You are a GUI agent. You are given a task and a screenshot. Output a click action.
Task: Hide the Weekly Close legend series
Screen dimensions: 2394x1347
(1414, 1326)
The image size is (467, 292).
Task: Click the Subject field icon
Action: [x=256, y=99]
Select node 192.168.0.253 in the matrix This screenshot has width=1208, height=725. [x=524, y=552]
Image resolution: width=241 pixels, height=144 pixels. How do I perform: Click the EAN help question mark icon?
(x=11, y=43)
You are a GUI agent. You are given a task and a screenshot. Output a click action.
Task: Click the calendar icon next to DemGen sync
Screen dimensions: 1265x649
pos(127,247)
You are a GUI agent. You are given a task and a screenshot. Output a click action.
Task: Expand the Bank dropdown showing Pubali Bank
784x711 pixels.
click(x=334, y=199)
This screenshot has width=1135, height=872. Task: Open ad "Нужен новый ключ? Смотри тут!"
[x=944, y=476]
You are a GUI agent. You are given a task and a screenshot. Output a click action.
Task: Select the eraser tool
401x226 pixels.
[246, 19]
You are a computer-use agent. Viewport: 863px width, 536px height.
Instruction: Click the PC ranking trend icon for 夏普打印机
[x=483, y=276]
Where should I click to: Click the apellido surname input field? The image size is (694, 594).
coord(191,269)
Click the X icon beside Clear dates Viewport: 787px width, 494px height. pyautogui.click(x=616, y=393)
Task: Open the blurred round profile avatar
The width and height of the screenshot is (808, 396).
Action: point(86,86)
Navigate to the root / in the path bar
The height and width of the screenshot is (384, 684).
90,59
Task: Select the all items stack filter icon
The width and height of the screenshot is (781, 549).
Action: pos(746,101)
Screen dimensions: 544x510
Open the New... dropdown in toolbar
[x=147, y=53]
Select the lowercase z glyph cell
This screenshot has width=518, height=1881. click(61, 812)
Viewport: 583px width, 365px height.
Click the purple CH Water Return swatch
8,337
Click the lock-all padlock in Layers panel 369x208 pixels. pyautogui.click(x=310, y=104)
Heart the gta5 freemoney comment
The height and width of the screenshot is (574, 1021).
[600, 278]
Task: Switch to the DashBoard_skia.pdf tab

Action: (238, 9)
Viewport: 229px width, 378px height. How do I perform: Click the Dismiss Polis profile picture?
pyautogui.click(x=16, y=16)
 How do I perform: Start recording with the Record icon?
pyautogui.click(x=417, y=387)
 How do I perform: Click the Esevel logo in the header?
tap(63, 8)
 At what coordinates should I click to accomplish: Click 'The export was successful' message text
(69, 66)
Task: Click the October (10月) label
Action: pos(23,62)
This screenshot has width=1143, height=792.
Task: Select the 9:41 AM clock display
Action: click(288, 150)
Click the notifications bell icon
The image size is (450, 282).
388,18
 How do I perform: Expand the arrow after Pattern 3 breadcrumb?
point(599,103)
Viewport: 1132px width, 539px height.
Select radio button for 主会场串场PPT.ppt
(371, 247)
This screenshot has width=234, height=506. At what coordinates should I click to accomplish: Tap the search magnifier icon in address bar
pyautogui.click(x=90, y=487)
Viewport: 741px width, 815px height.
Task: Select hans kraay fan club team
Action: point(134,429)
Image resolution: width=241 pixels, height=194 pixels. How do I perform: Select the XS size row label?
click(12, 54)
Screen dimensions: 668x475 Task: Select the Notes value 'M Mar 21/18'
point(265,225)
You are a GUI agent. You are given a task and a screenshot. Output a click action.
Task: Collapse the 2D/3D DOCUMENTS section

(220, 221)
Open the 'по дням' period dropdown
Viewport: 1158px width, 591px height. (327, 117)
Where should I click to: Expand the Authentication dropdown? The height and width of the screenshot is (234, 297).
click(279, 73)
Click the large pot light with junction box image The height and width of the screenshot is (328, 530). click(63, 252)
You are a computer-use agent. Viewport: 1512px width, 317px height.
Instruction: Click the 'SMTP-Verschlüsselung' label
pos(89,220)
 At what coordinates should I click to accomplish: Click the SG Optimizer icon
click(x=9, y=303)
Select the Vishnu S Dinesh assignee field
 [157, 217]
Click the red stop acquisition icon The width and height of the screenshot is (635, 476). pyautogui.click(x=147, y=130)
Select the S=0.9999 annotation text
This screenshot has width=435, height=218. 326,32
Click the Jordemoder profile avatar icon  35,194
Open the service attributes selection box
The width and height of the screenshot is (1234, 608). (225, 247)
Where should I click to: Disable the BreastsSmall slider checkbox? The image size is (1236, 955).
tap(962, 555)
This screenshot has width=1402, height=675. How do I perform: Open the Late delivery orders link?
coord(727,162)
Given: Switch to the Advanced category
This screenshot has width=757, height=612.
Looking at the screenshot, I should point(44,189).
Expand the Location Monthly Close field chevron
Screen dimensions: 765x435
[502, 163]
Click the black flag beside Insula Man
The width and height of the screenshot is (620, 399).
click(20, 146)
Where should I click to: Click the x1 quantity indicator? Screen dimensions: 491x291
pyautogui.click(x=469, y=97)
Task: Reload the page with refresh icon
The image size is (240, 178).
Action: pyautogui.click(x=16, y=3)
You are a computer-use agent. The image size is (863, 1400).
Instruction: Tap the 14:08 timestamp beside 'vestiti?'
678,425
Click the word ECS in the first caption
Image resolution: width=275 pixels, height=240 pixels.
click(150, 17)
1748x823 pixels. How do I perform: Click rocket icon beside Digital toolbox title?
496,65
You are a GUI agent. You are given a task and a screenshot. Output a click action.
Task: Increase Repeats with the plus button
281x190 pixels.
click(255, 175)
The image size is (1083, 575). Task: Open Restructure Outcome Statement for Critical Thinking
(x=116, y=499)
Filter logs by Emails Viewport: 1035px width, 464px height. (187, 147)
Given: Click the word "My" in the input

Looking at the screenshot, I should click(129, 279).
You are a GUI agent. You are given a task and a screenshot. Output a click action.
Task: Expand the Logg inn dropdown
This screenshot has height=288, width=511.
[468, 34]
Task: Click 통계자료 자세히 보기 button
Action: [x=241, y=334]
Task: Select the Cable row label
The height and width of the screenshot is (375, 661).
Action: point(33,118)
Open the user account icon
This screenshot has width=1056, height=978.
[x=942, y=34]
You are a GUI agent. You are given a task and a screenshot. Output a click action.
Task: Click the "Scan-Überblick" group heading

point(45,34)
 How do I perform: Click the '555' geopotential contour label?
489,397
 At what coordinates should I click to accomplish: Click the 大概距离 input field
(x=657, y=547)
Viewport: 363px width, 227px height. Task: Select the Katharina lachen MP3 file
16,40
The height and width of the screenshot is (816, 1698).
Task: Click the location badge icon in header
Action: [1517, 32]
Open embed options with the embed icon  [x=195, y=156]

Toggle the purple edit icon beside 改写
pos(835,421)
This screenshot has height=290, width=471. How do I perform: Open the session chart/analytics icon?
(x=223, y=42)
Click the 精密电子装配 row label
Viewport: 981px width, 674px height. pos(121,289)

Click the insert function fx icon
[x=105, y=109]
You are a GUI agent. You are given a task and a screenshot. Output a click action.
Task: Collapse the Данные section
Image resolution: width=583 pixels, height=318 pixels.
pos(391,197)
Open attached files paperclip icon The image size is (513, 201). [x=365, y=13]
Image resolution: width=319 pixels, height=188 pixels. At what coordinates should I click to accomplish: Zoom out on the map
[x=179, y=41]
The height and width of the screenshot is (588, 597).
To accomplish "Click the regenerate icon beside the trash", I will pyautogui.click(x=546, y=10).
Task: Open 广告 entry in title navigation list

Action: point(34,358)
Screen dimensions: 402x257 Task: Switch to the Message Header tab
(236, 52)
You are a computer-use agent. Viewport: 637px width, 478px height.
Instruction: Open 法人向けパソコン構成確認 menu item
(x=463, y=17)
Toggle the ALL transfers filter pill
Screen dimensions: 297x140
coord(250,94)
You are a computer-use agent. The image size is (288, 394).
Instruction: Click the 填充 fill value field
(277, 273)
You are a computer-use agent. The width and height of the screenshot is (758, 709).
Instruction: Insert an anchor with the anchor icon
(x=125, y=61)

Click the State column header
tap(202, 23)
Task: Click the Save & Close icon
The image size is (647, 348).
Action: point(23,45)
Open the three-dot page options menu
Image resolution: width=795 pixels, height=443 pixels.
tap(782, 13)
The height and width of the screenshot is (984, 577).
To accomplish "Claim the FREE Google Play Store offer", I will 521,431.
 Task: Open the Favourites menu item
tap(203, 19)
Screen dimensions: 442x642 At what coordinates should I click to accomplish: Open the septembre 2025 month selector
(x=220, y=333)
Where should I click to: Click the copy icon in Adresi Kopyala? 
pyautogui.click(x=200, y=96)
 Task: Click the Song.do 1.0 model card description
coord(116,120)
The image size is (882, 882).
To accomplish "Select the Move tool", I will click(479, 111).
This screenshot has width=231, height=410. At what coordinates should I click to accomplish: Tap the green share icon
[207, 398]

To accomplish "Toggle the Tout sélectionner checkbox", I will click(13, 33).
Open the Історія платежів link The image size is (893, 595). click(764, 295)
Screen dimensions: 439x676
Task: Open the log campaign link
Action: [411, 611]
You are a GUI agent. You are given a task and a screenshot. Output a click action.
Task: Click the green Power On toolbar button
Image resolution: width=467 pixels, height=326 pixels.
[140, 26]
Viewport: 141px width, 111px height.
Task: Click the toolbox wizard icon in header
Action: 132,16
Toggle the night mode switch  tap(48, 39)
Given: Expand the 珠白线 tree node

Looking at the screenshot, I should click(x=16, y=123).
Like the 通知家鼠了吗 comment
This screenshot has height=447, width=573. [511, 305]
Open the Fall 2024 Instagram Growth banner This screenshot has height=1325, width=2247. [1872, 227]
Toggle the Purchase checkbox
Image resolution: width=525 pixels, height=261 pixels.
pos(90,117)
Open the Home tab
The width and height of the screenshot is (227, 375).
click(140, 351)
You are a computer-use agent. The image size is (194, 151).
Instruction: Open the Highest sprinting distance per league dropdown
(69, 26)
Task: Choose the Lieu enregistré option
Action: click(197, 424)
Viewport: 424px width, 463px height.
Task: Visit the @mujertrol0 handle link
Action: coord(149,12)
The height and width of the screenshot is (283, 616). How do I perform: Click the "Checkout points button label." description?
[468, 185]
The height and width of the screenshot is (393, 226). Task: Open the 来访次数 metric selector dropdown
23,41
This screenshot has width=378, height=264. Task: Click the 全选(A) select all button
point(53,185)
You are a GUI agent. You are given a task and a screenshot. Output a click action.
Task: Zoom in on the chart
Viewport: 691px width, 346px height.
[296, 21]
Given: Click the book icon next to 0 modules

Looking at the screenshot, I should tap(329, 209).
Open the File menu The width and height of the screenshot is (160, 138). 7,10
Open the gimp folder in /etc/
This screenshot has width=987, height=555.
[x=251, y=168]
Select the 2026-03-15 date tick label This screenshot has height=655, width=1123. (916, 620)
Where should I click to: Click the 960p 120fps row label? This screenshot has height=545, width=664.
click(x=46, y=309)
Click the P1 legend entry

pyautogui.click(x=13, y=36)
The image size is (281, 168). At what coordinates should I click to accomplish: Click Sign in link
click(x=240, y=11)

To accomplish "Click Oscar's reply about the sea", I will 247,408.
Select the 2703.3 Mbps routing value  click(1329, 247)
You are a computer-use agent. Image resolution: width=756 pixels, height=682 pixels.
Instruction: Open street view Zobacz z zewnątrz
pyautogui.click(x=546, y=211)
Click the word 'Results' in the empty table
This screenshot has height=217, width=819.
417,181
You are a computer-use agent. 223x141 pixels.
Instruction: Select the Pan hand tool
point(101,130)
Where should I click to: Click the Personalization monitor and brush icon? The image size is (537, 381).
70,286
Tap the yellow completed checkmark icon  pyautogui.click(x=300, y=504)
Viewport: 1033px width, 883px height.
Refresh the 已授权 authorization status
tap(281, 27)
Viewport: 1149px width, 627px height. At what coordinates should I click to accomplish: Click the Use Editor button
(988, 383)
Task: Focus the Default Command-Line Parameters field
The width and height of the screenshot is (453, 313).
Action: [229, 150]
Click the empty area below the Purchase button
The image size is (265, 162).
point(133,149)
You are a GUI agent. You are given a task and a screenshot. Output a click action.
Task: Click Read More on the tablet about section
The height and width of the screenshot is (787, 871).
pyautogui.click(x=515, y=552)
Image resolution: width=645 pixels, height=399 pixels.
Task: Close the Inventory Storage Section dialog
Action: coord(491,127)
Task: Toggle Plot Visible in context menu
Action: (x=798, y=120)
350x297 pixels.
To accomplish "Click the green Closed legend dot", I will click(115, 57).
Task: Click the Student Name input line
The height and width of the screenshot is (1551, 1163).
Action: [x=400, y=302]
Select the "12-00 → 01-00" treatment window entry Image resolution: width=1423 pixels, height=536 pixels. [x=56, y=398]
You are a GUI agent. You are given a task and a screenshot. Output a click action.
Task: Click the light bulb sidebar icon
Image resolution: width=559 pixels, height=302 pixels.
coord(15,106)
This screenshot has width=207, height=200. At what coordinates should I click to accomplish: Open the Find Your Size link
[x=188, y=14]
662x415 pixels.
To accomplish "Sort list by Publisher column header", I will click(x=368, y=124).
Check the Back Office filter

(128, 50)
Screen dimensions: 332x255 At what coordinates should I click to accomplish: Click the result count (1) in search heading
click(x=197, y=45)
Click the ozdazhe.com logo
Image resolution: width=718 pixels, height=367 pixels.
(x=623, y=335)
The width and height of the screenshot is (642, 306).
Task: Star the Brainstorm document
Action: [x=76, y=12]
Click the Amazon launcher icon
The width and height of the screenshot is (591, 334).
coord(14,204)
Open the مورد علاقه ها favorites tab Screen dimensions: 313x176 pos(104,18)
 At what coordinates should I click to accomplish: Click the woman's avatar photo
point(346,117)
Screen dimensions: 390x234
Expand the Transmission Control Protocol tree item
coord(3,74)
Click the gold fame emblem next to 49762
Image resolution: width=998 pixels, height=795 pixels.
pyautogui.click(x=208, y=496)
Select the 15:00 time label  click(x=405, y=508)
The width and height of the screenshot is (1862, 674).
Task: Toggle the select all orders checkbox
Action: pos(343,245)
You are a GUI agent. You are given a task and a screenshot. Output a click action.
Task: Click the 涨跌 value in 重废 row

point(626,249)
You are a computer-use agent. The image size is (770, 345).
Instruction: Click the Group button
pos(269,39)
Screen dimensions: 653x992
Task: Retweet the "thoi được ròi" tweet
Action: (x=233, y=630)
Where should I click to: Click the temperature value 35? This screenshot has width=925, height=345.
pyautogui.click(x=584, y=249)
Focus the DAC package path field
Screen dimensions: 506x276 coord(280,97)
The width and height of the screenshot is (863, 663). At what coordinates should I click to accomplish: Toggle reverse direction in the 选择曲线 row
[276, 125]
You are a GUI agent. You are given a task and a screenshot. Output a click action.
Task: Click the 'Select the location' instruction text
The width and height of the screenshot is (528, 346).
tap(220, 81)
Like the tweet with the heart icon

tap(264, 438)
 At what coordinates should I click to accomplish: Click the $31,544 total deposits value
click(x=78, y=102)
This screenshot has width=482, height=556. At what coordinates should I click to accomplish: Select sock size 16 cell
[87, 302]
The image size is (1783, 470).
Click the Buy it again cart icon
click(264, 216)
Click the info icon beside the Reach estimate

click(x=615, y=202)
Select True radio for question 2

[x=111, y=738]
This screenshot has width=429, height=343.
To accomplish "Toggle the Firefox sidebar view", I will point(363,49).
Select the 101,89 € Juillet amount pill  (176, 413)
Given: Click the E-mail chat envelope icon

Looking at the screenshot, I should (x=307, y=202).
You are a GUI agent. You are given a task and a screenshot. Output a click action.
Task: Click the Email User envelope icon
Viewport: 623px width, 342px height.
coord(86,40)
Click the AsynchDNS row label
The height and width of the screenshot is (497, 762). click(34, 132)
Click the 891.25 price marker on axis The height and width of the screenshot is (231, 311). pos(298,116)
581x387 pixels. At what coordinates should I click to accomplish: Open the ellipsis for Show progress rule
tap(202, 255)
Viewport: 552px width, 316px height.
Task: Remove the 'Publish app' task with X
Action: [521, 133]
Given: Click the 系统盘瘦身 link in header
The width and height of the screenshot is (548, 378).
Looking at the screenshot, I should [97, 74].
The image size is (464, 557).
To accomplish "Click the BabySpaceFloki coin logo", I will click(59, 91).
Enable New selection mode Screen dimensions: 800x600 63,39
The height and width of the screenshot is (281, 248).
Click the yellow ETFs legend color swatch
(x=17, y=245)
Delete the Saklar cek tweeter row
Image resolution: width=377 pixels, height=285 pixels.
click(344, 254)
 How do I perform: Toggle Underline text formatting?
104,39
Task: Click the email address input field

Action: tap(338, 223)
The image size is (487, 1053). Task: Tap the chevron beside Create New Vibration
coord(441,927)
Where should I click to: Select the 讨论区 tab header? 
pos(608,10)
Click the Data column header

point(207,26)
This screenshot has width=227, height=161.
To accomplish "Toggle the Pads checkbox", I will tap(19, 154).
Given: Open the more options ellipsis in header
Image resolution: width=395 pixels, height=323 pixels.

> **EXERCISE AIM**:
Take the lines above from the one containing "Click the word ECS in the first caption" to the one containing "Task: Expand the Logg inn dropdown" and retype them exactly, both ends included, with nothing added.

> **SOLUTION BELOW**:
Click the word ECS in the first caption
Image resolution: width=275 pixels, height=240 pixels.
click(150, 17)
1748x823 pixels. How do I perform: Click rocket icon beside Digital toolbox title?
496,65
You are a GUI agent. You are given a task and a screenshot. Output a click action.
Task: Increase Repeats with the plus button
281x190 pixels.
click(255, 175)
The image size is (1083, 575). Task: Open Restructure Outcome Statement for Critical Thinking
(x=116, y=499)
Filter logs by Emails Viewport: 1035px width, 464px height. (187, 147)
Given: Click the word "My" in the input

Looking at the screenshot, I should click(129, 279).
You are a GUI agent. You are given a task and a screenshot. Output a click action.
Task: Expand the Logg inn dropdown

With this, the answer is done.